Ia tampak lebih sibuk mengatur pencahayaan panggung birokrasi ketimbang memperbaiki pondasi pelayanan publik. Masalah ekonomi stagnan, birokrasi tak bergerak, serba bingung dan ketakutan, ketimpangan pembangunan terus menganga. Di tengah semua itu, Gubernur Wahid lebih sering terlihat mematut-matut jas dan dasi, bukan menyingsingkan lengan baju.
Rakyat yang butuh pemimpin, justru disuguhkan selebritas dadakan dalam dunia birokrasi. Simbol menggantikan substansi, dan citra lebih penting dari kinerja.
Sibuk Mengeluh, Bukan Mencari Jalan
Sejak awal masa jabatannya, Abdul Wahid lebih sering terdengar mengeluh: pusing, lelah, bingung. Ia menjadikan beratnya tugas sebagai dalih untuk stagnan. Ia menyebut warisan masalah, tetapi tak pernah sungguh-sungguh menciptakan babak baru.
Padahal kepemimpinan bukan tentang siapa yang salah, tetapi tentang apa yang bisa diperbaiki hari ini. Rakyat tidak menuntut kesempurnaan, hanya kehadiran nyata dan keberanian melangkah.
Filsuf Timur berkata: “Orang kuat bukan yang tak pernah lelah, tapi yang tetap melangkah meski hatinya penuh luka.” Namun Wahid menjadikan luka sebagai alasan berhenti. Ia berputar-putar dalam labirin retorika, tanpa peta keluar.
Ia bukan mata air solusi, melainkan menjadi bagian dari genangan masalah. Kepemimpinannya bagaikan daun kering yang ikut melayang dalam angin birokrasi bergerak, tapi tanpa kendali.
Antara yang Ada dan yang Hadir
Kepemimpinan sejati tidak diukur dari seberapa banyak kamera mengabadikanmu, tetapi dari berapa banyak rakyat yang merasa kehadiranmu berarti. Agung Nugroho menunjukkan hal itu: diam tapi berdampak, sederhana namun menyelesaikan.
Sementara itu, Abdul Wahid tampak seperti bayang-bayang besar yang kosong. Jejaknya tertinggal hanya dalam bentuk dokumentasi, bukan dalam perbaikan kebijakan.
Riau Butuh yang Membumi, Bukan yang Mengambang
Riau tak butuh pemimpin yang hanya mampu mengelola narasi. Riau butuh pemimpin yang berani kotor tangan, siap menghadapi kenyataan, dan tak segan menabrak zona nyaman demi kepentingan rakyat.
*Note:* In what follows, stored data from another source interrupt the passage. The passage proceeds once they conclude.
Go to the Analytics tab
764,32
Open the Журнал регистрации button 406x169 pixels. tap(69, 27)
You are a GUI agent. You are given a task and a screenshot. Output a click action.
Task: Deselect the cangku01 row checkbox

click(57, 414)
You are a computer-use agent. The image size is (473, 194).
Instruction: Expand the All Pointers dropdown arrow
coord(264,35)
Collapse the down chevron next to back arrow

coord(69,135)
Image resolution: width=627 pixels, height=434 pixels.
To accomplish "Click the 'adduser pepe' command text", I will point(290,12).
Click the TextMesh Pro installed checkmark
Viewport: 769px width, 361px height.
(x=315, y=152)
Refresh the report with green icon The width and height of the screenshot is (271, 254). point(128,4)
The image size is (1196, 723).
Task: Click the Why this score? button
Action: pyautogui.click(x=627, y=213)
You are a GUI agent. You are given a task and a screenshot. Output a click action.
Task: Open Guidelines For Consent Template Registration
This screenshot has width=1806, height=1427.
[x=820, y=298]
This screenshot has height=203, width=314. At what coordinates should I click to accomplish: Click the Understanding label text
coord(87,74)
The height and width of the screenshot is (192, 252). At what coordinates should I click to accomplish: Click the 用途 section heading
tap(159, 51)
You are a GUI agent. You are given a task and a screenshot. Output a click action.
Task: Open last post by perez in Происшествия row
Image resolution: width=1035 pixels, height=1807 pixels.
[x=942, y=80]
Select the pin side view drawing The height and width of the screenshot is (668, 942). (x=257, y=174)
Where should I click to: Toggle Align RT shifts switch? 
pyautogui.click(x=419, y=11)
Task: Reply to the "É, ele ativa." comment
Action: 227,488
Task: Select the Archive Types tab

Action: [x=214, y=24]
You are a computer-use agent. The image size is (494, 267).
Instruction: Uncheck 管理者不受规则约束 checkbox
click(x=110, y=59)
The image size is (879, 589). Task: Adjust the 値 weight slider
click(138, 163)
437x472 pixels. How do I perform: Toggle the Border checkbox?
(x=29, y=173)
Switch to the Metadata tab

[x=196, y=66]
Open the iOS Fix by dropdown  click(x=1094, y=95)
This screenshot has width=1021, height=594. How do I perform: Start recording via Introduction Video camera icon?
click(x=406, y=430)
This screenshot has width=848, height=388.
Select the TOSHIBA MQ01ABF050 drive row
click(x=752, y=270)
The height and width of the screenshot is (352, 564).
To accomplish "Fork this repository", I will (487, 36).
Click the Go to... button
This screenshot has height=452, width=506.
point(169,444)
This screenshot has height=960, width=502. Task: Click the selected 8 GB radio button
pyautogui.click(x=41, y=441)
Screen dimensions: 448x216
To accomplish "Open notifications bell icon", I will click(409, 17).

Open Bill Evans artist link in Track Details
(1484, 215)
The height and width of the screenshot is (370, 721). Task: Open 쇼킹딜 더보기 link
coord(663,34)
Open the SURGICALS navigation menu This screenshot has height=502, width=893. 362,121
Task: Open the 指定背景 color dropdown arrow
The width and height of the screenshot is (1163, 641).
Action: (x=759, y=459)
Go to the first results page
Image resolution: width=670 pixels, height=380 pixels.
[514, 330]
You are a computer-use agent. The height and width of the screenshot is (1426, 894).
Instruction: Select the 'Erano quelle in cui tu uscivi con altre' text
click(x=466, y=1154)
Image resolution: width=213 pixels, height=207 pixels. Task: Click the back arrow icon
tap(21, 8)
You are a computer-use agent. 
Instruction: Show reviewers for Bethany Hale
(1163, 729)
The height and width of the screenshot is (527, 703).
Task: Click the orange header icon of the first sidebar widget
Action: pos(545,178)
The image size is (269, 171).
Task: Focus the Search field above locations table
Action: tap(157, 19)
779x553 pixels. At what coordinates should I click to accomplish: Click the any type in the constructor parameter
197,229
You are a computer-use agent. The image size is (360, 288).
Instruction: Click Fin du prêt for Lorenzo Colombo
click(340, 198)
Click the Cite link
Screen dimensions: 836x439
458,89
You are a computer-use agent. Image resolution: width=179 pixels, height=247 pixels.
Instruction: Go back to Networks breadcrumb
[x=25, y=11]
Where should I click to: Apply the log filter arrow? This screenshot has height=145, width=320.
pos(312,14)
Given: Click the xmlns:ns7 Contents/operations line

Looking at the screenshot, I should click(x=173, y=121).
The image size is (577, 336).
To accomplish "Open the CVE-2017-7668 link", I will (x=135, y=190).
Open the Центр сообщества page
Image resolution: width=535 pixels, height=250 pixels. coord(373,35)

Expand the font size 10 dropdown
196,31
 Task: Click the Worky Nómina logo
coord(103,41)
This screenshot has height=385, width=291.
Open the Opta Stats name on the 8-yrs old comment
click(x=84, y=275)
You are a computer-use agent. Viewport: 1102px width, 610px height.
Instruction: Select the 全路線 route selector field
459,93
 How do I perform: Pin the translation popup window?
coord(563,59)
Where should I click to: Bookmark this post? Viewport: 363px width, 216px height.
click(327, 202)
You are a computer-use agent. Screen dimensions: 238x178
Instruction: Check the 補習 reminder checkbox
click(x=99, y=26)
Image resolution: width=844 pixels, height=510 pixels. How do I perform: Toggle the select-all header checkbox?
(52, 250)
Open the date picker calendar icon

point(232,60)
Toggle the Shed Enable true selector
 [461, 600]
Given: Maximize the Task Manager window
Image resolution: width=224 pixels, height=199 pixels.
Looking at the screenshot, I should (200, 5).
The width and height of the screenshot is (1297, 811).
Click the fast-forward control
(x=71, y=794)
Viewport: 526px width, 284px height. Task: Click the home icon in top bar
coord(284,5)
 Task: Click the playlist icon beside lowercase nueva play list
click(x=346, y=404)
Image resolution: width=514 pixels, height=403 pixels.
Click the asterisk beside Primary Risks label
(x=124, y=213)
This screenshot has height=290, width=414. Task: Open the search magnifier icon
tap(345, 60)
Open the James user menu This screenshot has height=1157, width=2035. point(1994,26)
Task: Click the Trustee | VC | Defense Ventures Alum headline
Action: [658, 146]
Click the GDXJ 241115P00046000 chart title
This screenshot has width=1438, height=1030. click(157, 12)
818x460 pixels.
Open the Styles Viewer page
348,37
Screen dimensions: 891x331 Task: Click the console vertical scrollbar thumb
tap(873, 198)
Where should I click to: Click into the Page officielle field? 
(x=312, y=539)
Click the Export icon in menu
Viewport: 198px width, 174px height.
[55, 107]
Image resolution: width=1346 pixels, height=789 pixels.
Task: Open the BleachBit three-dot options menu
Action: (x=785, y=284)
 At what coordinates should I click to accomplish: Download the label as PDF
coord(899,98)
Hari ini, kita sedang menyaksikan pertukaran takdir dalam kepemimpinan: ketika yang siap memimpin justru bekerja di pinggiran, sementara yang duduk di tampuk kekuasaan tampak tak siap, bahkan terkesan enggan.
Namun sejarah masih terbuka. Dan dalam demokrasi, penyesalan selalu bisa ditebus. Asalkan rakyat tahu, dan memilih: mana pemimpin yang sekadar berfoto, dan mana yang berjalan di tengah rakyat dengan sepatu yang berlumpur.
Karena kelak, akan datang hari ketika suara rakyat lebih nyaring dari tepuk tangan panggung.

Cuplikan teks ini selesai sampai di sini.